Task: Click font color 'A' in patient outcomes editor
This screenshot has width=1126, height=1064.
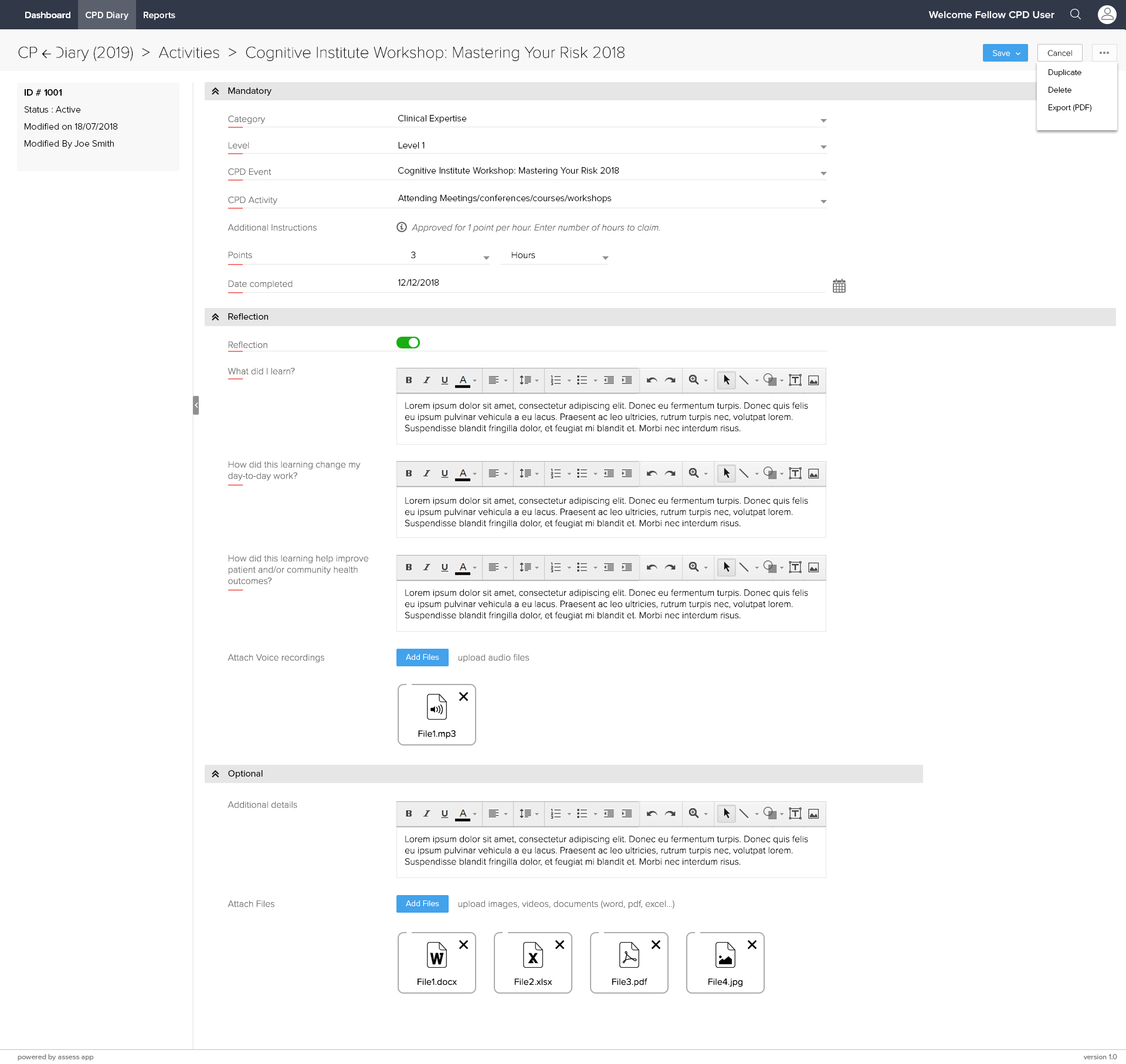Action: [x=463, y=567]
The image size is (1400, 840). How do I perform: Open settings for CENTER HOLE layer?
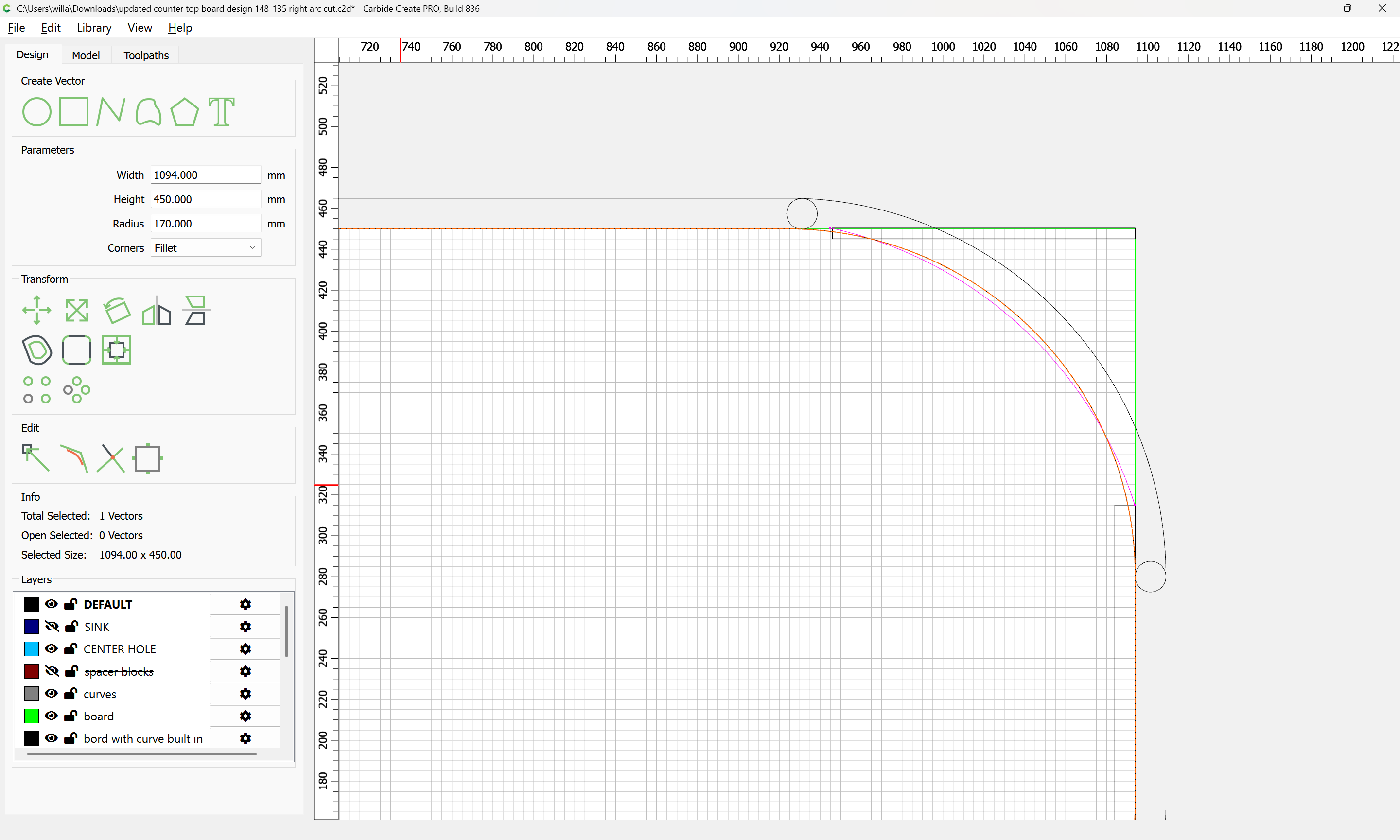point(245,648)
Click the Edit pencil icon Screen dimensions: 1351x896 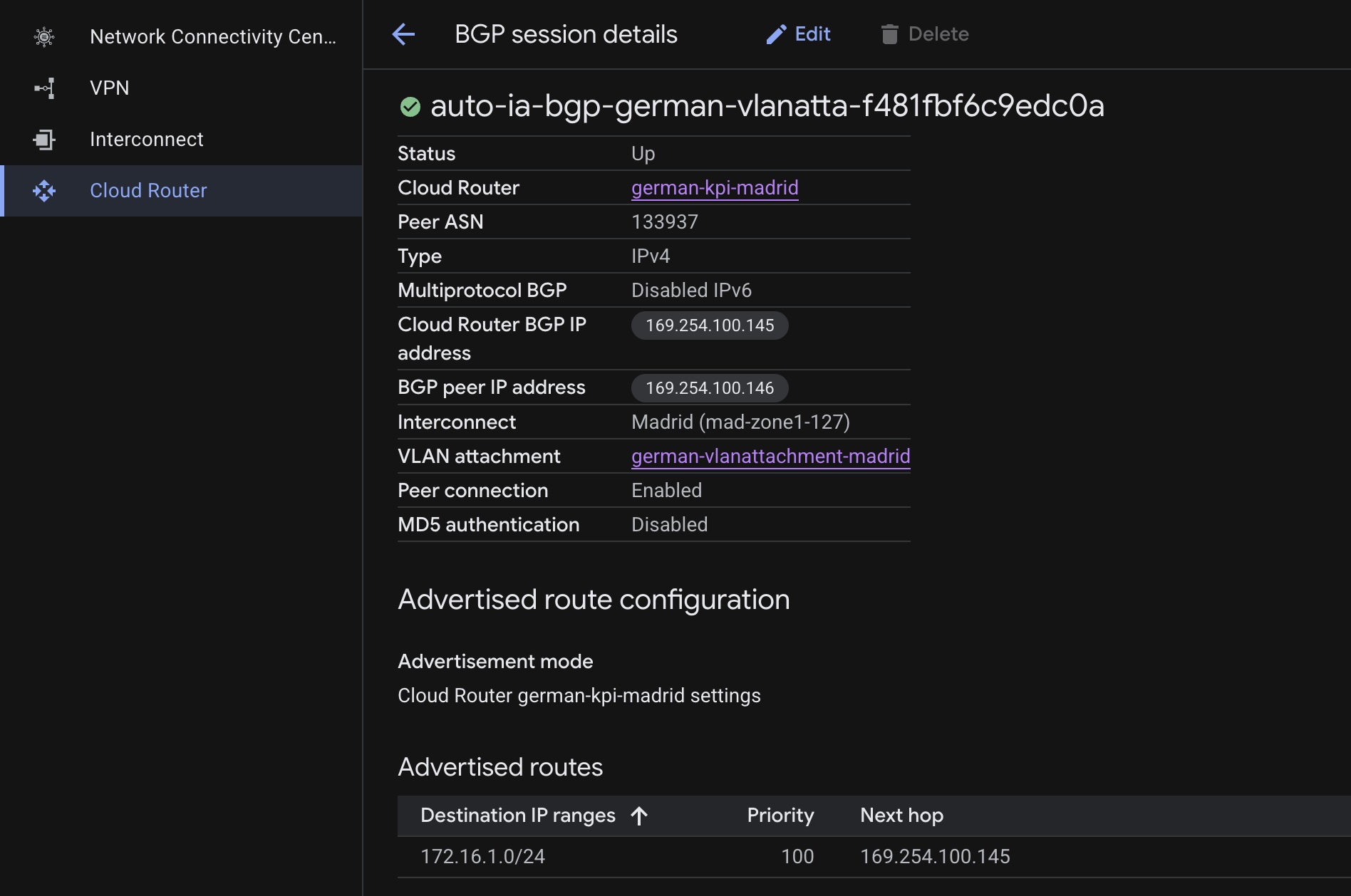click(776, 33)
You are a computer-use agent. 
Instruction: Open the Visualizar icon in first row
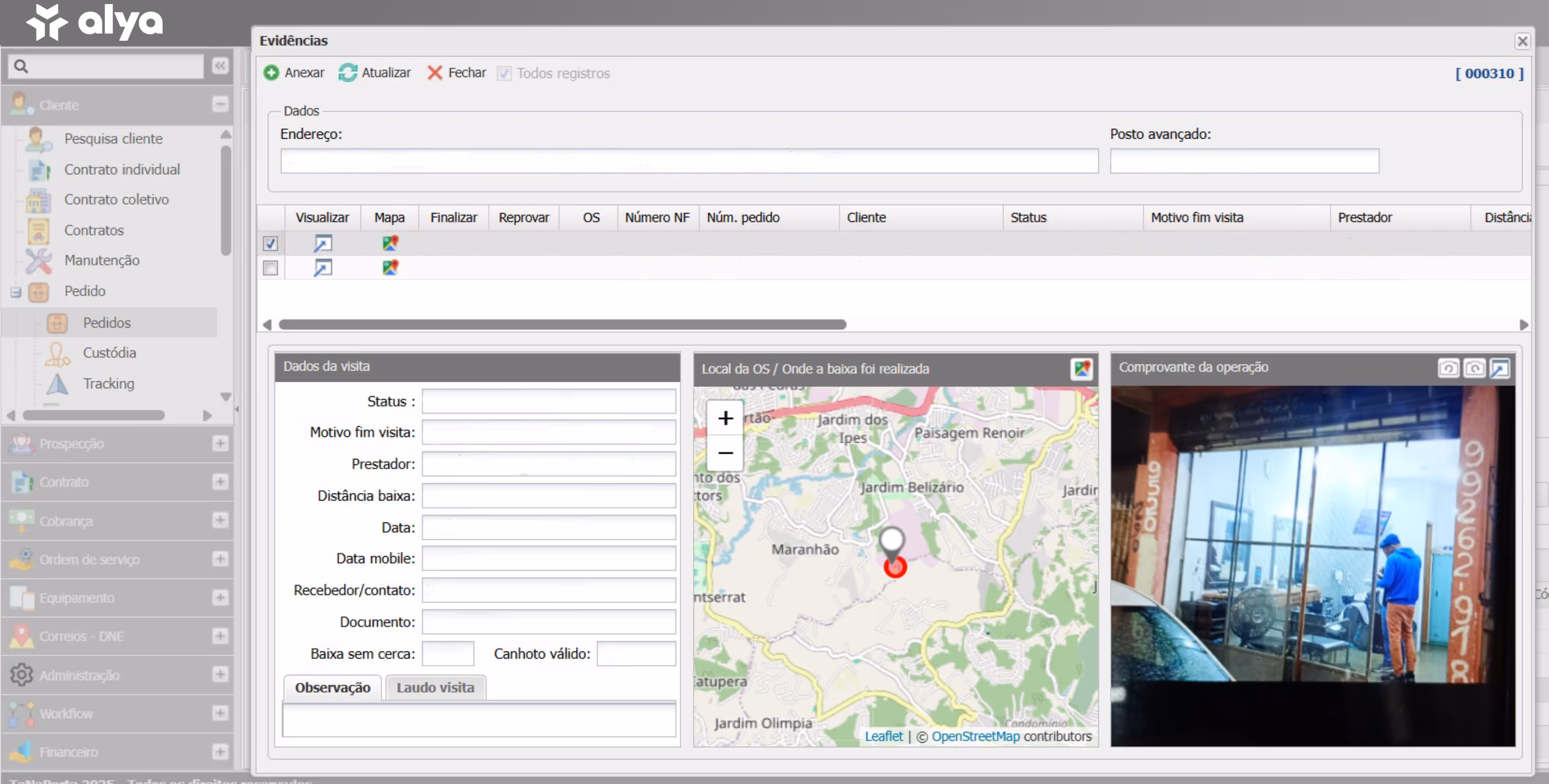(322, 244)
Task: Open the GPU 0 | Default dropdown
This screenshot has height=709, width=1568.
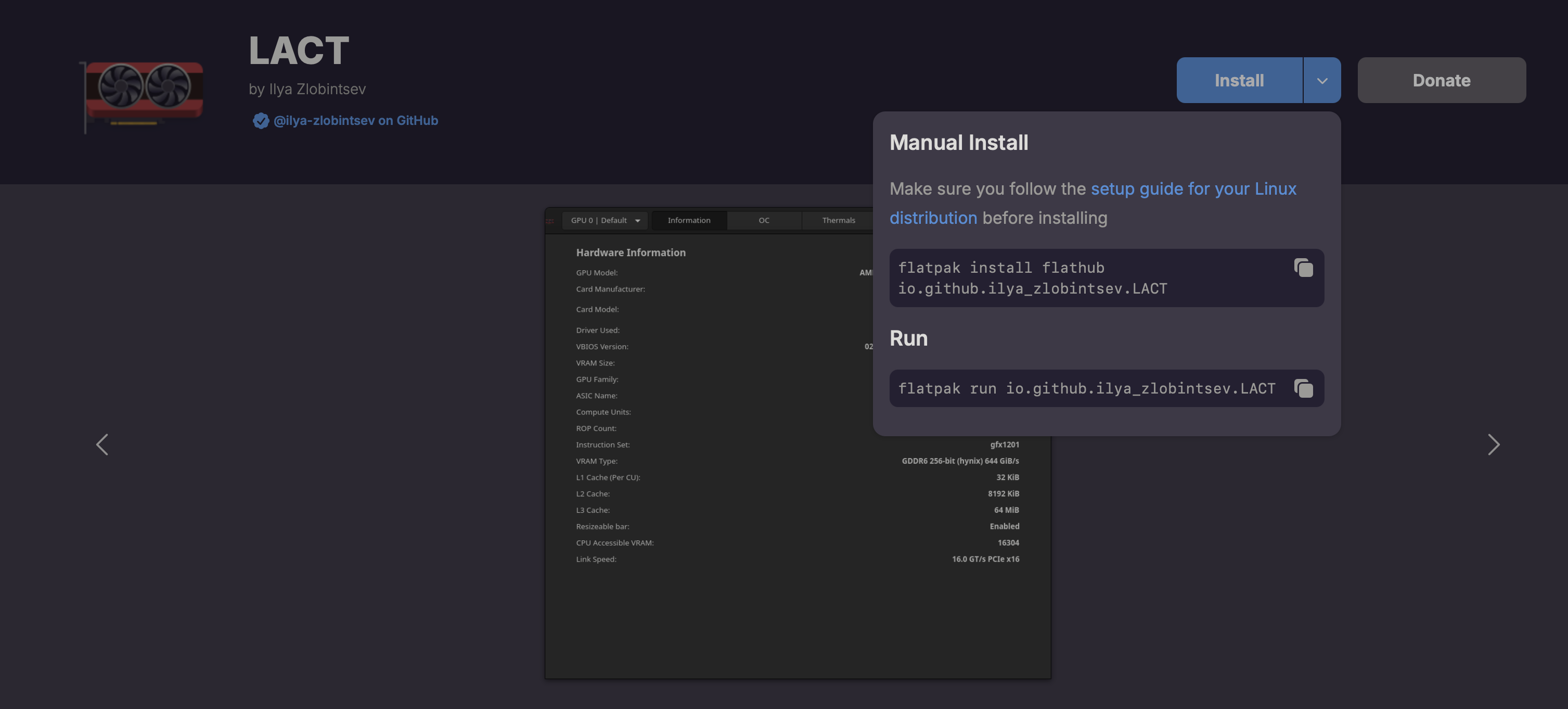Action: (605, 221)
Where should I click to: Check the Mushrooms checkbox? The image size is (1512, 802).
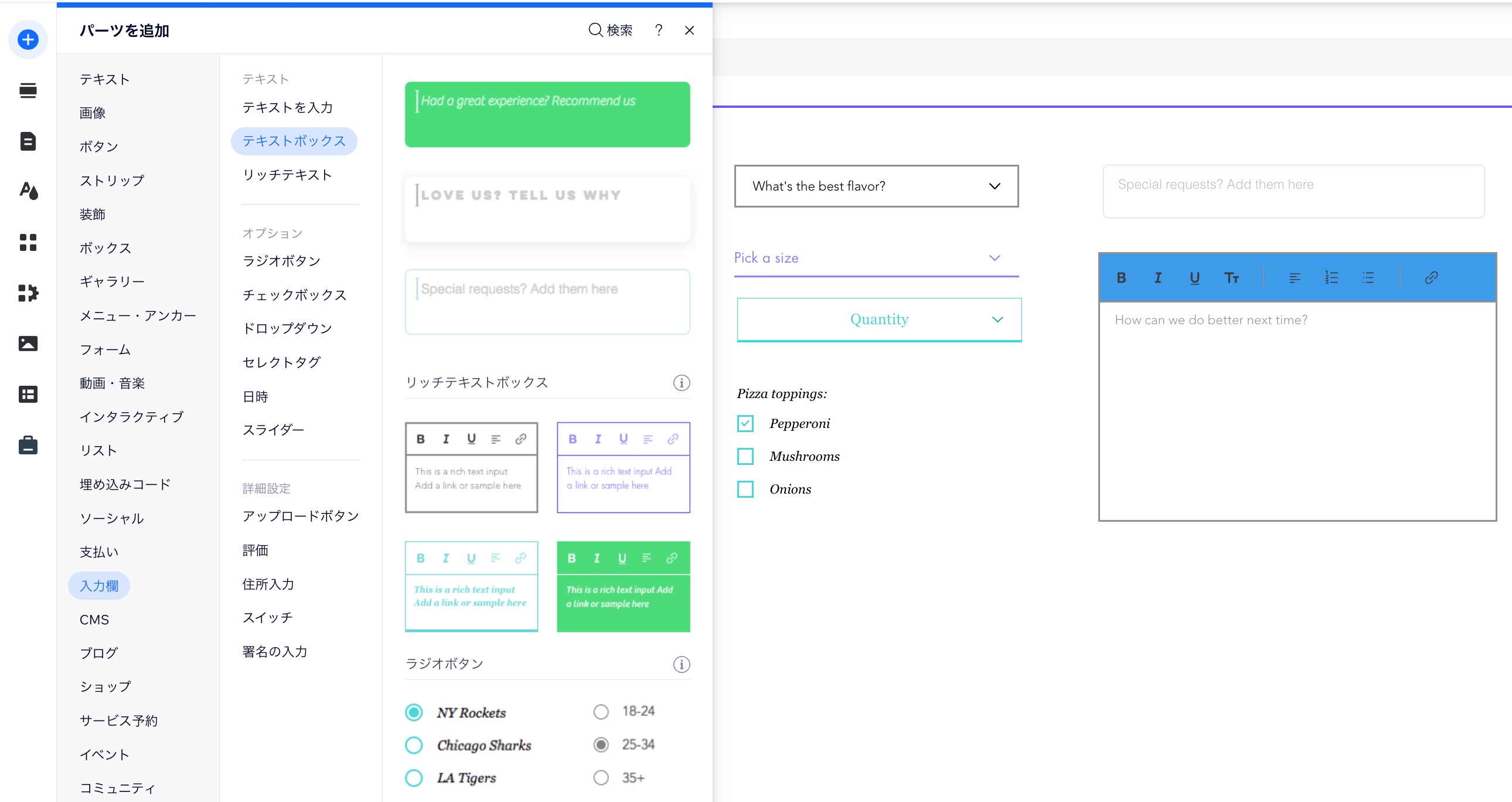tap(745, 456)
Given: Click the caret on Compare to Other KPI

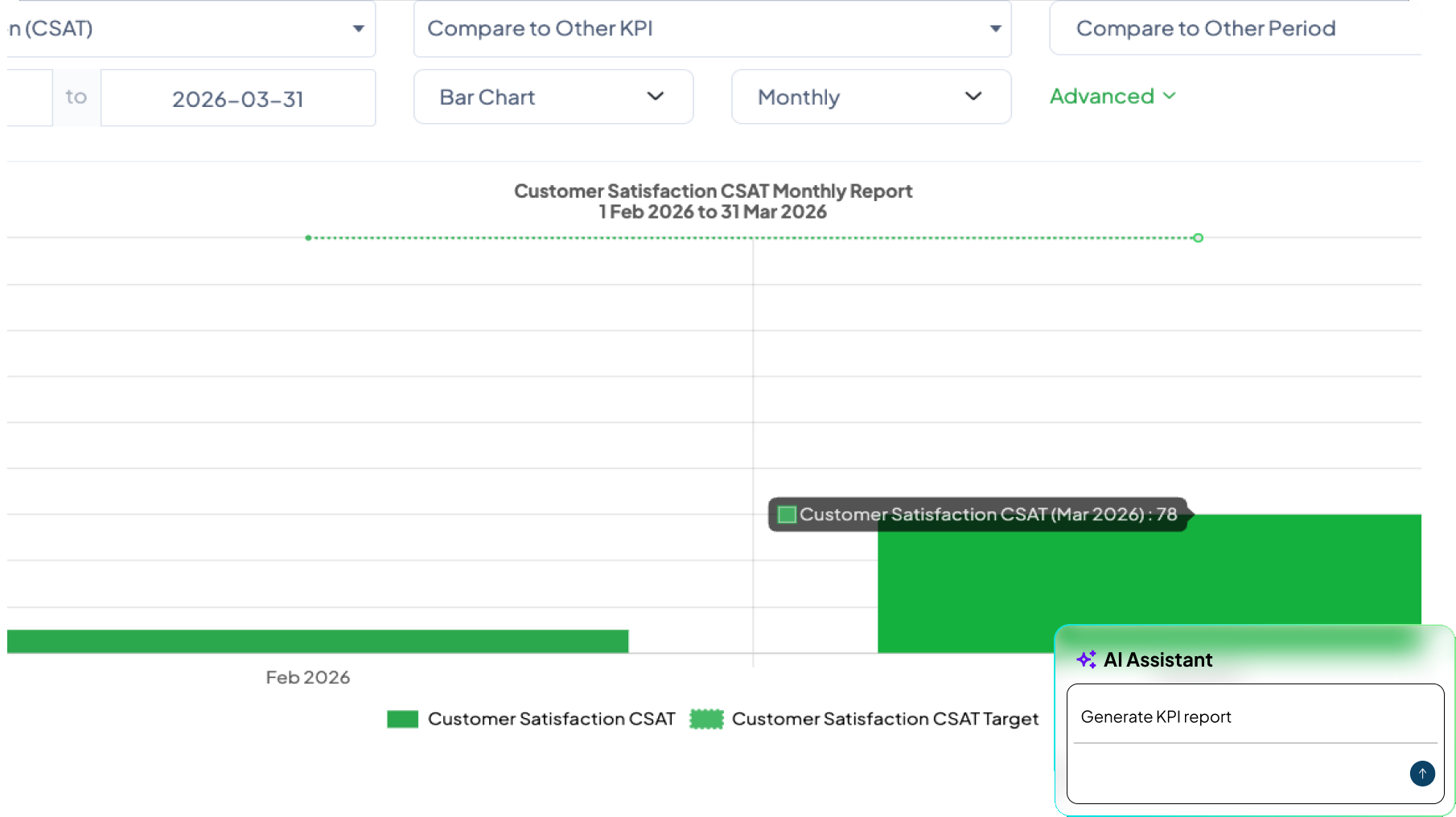Looking at the screenshot, I should click(x=995, y=28).
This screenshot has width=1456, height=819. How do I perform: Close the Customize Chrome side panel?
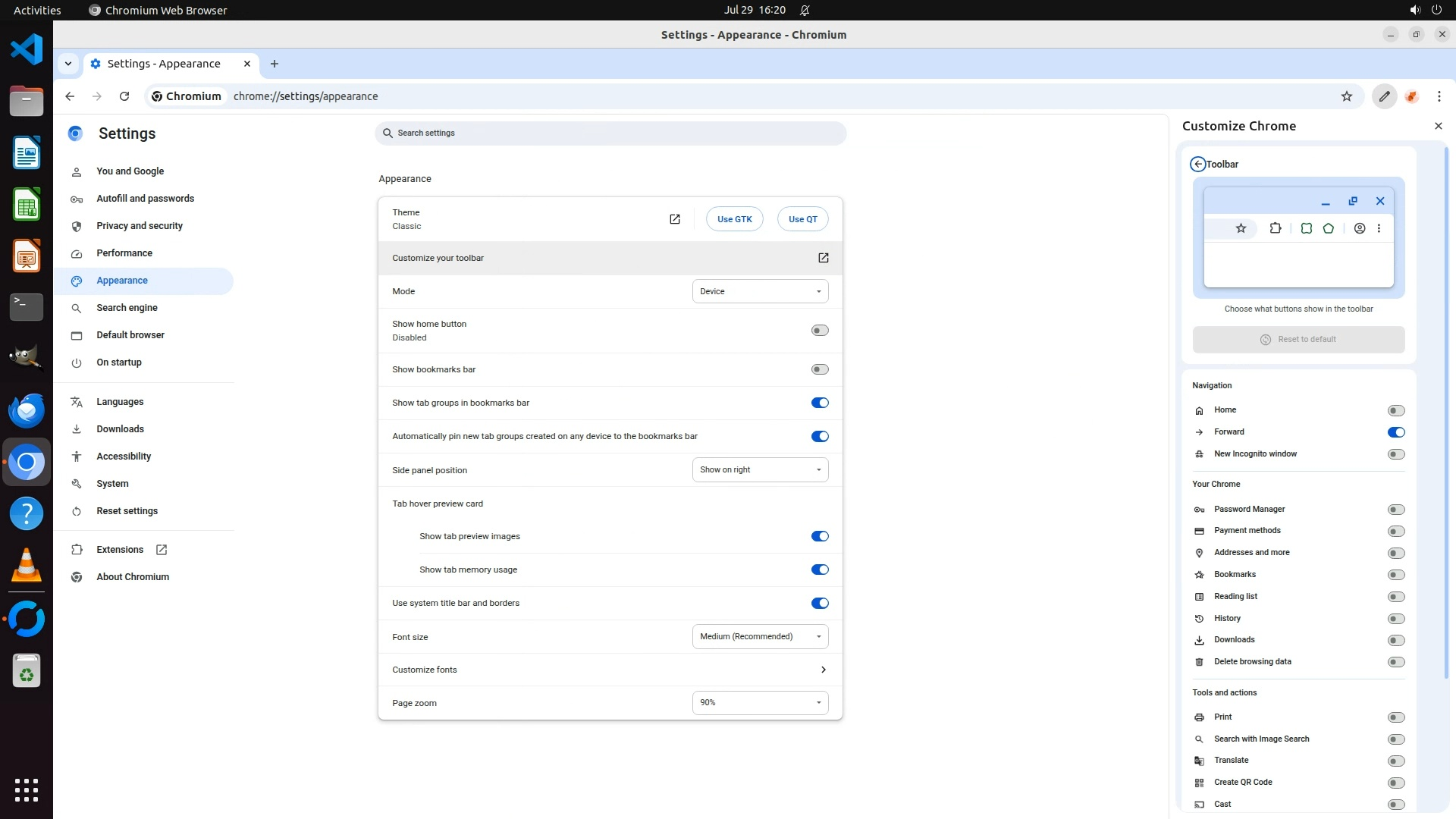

■ TO DO
Quote exactly, and only, the lines from the line containing "This screenshot has height=709, width=1568." through the final line of the records above, both included, omitting any pictures.

■ RESPONSE BOX
This screenshot has height=709, width=1568.
Action: (605, 221)
Where should I click to: Check the Mushrooms checkbox? The image size is (1512, 802).
tap(745, 456)
Given: Click the caret on Compare to Other KPI

Looking at the screenshot, I should click(x=995, y=28).
This screenshot has width=1456, height=819. How do I perform: Close the Customize Chrome side panel?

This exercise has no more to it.